In April 2014 the anti-discrimination unit was established within the Ministry of Children, Equality, Integration and Social Affairs, with the aim of preventing and combatting discrimination against ethnic minorities and persons with disabilities. Its tasks included mapping out knowledge-building areas and carrying out awareness-raising campaigns. The Unit’s campaign “YES! To equal treatment” was aimed at young people aged between 18 and 29 years of age who had an ethnic minority background and sought to strengthen their knowledge of their rights to equal treatment. The budget of the Anti-Discrimination Unit for 2013 to 2016 was 10.4 million Danish Krone, added the delegate.
The high number of persons with an ethnic minority background who experienced discrimination was a challenge that the Government took very seriously, said a delegate, sharing with the Committee some of the initiatives it had taken to meet that challenge.
Describing anti-discrimination initiatives aimed at young people, a delegate spoke about a project called ‘Your faith, My faith” that helped elementary school pupils in several cities develop greater respect, tolerance and understanding of their own religion and the religion of others. It consisted of three ‘guest students’ representing the Muslim, Jewish and Christian faiths holding a workshop in which they introduced their faiths to schoolchildren and then discussed ways in which the religions could work together to overcome prejudice. In January 2015 new teaching materials labelled “Diversity and Prejudice”, which were supported by the Government, were made available to elementary schools to better educate children on how to act in a tolerant and inclusive manner and combat stereotypes, including prejudice against members of the Roma community. Subsequently there had been a very high demand for the material. The ‘Give Racism a Red Card’ campaign, launched in 2012 by the Government, was today being led by the Football Association. A recent evaluation found that three out of four children who took part in the campaign stated that they would react if they witnessed or experienced racism.
Even though Roma persons in Denmark were a relatively small group compared to other groups of immigrants, the Government had a special strategy for Roma inclusion. The Danish Welfare System was founded on the principle of equal access and Roma enjoyed the rights to the same social services as anyone else. Concerning the lack of data on the Roma community, he stated that Denmark did not routinely collect data on ethnicity, not least because the information contained in the National Danish Civil Registry System could be accessed by other public bodies.

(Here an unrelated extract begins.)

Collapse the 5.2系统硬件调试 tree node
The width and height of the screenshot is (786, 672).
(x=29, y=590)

‘A descendent’ was defined as ‘a person born in Denmark whose parents were immigrants’, clarified a delegate, adding that ‘an immigrant’ would be someone born abroad whose parents were also born outside of Denmark. Information in Danish Passports included information drawn from the Civil Registry System, and the place of birth for persons born outside of Denmark was included across the system correctly and ensured a high degree of accuracy. Exceptions were made in cases where the place of birth may mean the person would be unable to travel or risked being detained.

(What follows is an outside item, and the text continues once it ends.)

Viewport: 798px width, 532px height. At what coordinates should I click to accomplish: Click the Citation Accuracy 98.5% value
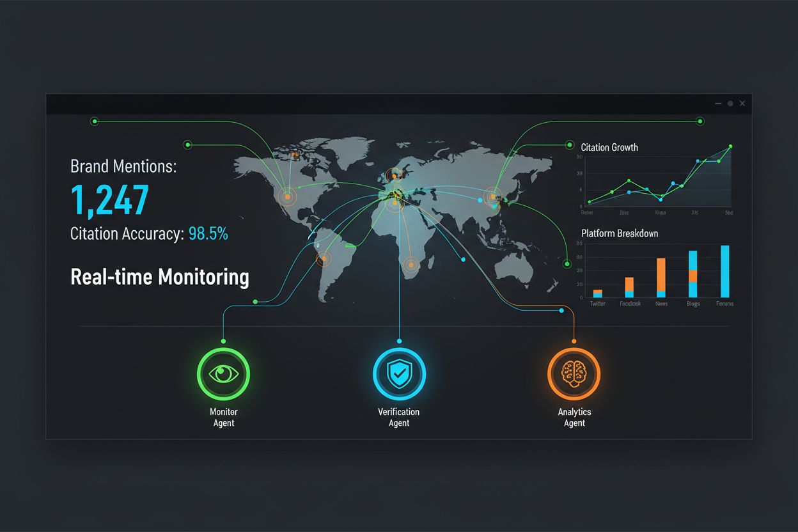coord(208,233)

If you can prevent extremism you can prevent racism as the latter often came from the former, commented a delegate. She described the Action Plan To Prevent Extremism which among other efforts sought to counter images of ‘the enemy’ and show how immigrants made a positive contribution to communities. Under the action plan young people were trained to run workshops on combatting extremism and identifying positive relationships with other people. The Government recently supported seven projects to combat extremism and welcome newcomers into Denmark, with funding of five million Danish Krone.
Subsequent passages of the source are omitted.